— Jusqu'à ce que le Maître revienne.
Catherine n'avait pas insisté. Aussi bien, l'étrange sollicitude de Zobeïda avait de quoi l'inquiéter car elle ne s'illusionnait guère sur les sentiments que lui portait la princesse : sans même la connaître, Zobeïda, d'instinct
sans doute, la haïssait aussi farouchement qu'elle- même le faisait.
Alors pourquoi cette garde attentive, ces consignes sévères ? Zobeïda ne pouvait deviner les liens qui l'attachaient à Arnaud. Elle n'était, pour Faîtière princesse, qu'une esclave de plus, une femme comme les autres, même si le caprice du prince l'élevait un instant au-dessus de ses pareilles. Craignait-elle tant que son captif, en apercevant seulement la nouvelle venue, ne s'y intéressât par trop ? Était-ce le seul fait que Catherine appartînt au même peuple qu'Arnaud qui motivait ses agissements ? La simple crainte des bourreaux aurait dû suffire, normalement, à retenir la favorite loin du logis de la princesse... Depuis trois jours, l'esprit de Catherine s'était acharné à trouver des réponses à toutes ces questions mais en vain. Morayma, interrogée, était devenue curieusement discrète. Elle faisait le dos rond, semblait chercher à se faire aussi petite que possible et ne levait plus sur Catherine qu'un regard où l'espoir se mêlait à une crainte insurmontable.
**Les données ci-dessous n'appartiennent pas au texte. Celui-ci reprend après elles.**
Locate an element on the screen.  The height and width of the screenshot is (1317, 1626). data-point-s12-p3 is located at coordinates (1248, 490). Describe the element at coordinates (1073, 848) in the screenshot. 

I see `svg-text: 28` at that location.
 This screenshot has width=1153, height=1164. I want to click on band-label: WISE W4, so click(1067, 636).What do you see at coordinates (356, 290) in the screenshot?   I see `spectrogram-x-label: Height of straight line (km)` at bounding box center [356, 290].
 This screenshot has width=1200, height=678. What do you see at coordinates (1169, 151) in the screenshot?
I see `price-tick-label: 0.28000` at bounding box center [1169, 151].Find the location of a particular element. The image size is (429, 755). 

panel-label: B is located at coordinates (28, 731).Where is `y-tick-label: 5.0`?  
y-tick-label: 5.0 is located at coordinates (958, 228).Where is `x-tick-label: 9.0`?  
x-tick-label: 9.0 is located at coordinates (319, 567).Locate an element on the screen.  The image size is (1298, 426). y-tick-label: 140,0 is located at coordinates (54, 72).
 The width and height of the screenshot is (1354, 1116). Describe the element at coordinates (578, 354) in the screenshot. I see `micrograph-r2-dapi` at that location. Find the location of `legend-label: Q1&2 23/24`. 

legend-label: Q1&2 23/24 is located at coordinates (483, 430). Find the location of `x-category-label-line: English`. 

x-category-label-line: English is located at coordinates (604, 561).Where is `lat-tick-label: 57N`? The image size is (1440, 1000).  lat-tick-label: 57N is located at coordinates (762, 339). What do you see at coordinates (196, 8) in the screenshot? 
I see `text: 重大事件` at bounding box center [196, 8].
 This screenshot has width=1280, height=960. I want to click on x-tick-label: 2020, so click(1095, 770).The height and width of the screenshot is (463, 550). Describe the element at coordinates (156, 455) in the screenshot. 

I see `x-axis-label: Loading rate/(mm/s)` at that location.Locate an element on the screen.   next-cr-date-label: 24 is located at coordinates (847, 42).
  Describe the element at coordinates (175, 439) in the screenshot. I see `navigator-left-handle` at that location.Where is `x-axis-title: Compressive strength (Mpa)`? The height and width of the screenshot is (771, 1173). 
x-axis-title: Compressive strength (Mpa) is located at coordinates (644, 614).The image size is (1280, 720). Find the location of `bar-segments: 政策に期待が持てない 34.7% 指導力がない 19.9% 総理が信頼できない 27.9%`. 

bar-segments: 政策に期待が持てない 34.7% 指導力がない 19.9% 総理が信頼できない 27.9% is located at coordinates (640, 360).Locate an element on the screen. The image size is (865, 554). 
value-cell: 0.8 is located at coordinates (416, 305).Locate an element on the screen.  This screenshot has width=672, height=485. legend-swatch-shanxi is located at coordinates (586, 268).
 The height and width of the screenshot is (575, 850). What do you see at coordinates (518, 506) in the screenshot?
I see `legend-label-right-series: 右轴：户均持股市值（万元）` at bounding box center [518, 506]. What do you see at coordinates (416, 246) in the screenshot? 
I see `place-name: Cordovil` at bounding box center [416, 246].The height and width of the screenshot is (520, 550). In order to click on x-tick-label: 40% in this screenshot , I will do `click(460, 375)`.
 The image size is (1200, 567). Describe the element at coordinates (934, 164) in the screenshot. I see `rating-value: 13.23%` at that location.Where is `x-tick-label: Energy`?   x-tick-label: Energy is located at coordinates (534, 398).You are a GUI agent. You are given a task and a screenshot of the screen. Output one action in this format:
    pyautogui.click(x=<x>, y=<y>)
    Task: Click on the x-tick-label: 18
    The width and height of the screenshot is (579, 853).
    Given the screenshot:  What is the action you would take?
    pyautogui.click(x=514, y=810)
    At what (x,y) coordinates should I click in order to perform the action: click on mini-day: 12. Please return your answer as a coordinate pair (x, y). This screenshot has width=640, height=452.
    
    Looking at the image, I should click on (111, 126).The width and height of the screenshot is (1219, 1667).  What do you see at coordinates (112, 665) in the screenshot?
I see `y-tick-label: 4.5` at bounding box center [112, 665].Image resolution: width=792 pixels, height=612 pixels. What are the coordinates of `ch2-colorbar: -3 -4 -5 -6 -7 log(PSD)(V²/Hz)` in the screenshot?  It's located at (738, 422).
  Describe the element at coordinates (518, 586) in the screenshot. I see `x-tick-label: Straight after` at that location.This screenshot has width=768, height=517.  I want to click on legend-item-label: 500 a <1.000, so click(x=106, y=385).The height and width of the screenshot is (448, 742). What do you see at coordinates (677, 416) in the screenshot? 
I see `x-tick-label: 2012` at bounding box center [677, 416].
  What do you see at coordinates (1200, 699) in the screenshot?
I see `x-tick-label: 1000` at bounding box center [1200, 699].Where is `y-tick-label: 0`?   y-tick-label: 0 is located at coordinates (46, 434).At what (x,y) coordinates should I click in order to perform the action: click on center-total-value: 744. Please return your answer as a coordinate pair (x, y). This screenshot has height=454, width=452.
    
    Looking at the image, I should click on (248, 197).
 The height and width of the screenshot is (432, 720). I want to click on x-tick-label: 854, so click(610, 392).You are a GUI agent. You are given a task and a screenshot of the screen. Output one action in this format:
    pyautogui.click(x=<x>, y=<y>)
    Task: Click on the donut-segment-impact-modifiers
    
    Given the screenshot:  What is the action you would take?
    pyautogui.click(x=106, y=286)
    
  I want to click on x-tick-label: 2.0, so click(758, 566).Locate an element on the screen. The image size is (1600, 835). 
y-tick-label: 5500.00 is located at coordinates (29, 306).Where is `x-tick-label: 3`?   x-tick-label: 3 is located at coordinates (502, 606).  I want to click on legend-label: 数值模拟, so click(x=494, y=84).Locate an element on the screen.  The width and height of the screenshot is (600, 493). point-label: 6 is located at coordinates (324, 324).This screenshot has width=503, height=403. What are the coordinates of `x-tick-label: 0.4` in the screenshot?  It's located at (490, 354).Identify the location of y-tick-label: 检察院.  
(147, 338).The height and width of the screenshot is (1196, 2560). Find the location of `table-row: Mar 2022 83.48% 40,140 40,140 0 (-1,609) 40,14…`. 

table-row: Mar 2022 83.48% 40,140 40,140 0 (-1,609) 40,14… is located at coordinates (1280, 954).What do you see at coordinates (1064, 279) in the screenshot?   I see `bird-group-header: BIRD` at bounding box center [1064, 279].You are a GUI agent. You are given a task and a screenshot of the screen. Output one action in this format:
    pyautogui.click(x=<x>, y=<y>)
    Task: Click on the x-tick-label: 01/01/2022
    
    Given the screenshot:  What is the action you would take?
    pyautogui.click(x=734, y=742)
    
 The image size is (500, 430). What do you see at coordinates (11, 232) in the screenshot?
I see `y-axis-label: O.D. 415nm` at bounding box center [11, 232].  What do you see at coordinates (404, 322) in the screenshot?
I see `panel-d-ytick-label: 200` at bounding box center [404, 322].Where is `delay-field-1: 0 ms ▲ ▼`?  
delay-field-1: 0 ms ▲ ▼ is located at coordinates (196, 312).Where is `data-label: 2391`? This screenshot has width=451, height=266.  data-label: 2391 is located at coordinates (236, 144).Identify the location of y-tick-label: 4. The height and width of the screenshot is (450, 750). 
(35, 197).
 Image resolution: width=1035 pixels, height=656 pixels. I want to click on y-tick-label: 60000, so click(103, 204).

Ses visites étaient d'une remarquable brièveté. Elle venait s'enquérir de ce que pouvait désirer la jeune femme et disparaissait avec une hâte visible. En vérité, Catherine n'y comprenait plus rien, mais, vivant dans la crainte d'apprendre le départ de Zobeïda, et d'Arnaud par conséquent, pour les terres lointaines du Maghreb, elle en arrivait peu à peu à l'épuisement de sa résistance nerveuse. Les nuits surtout, au cours desquelles son imagination affolée servait sa jalousie, étaient insupportables et Catherine était à deux doigts de se jeter, tête première, dans le premier coup de folie qui lui passerait par la tête, quand, dans la matinée du quatrième jour, elle avait vu arriver Marie-Aïcha, étroitement voilée suivant la tradition, mais souriante.
— J'ai pensé que tu t'ennuyais, lui dit la jeune femme en rejetant son voile, et Morayma n'a pas fait trop de difficultés pour me permettre de venir ici.
— Les eunuques t'ont laissée passer ?
— Pourquoi pas ? Ils ont ordre de t'empêcher de sortir, mais tu peux recevoir des visites.
La présence de Marie avait fait du bien à Catherine. C'était une présence amicale et, de plus, la jeune fille venait du même pays qu'elle
: la Bourgogne. Avec stupeur, Catherine, en l'écoutant raconter son histoire, avait découvert avec la sienne propre plus d'une analogie. En effet, cette jolie fille de vigneron beaunois avait eu la malchance d'attirer l'attention d'un sergent du duc Philippe. Cet homme, jouissant de la faveur de son maître, avait demandé que Marie Vermeil lui fût donnée pour épouse et l'ordre était venu, dans la petite maison de Beaune, de préparer la noce. Marie aurait peut-être pris la chose avec philosophie car le sergent, Colas Laigneau, était plutôt beau garçon, si elle ne s'était éprise, depuis longtemps déjà, d'un sien cousin Jehan Goriot auquel elle avait juré foi et amour.
Jehan était un assez mauvais sujet, toujours à court d'argent, mais jamais à court de filles et rêvant d'aventures fabuleuses. Il avait la langue bien pendue, l'imagination fertile et, auprès de lui, Marie rêvait tout éveillée. Tel qu'il était, malgré ses nombreuses infidélités, elle l'adorait, et quand l'ordre du duc était venu lui enjoindre d'épouser Colas, Marie s'était affolée, avait supplié Jehan de l'enlever et de fuir avec elle vers ces pays du Sud, pleins de soleil et de fleurs, dont il lui rebattait les oreilles depuis qu'un ménestrel de passage lui en avait parlé.
À sa manière, Jehan aimait Marie. Elle était belle et sage. Il la désirait ardemment et l'idée de l'enlever, surtout en la soufflant à un autre, lui souriait. Mais il fallait de l'argent. C'est alors qu'ils avaient commis leur mauvaise action : Marie avait emprunté la moitié des économies de son père, sans l'en avertir bien entendu, tandis que Jehan dévalisait la maison du bailli parti pour une journée sur ses terres de Meursault. La même nuit, une nuit bien sombre, les deux amants avaient fui vers la Saône pour ne plus revenir. Mais Marie, qui avait cru partir vers le bonheur, n'avait pas tardé à déchanter.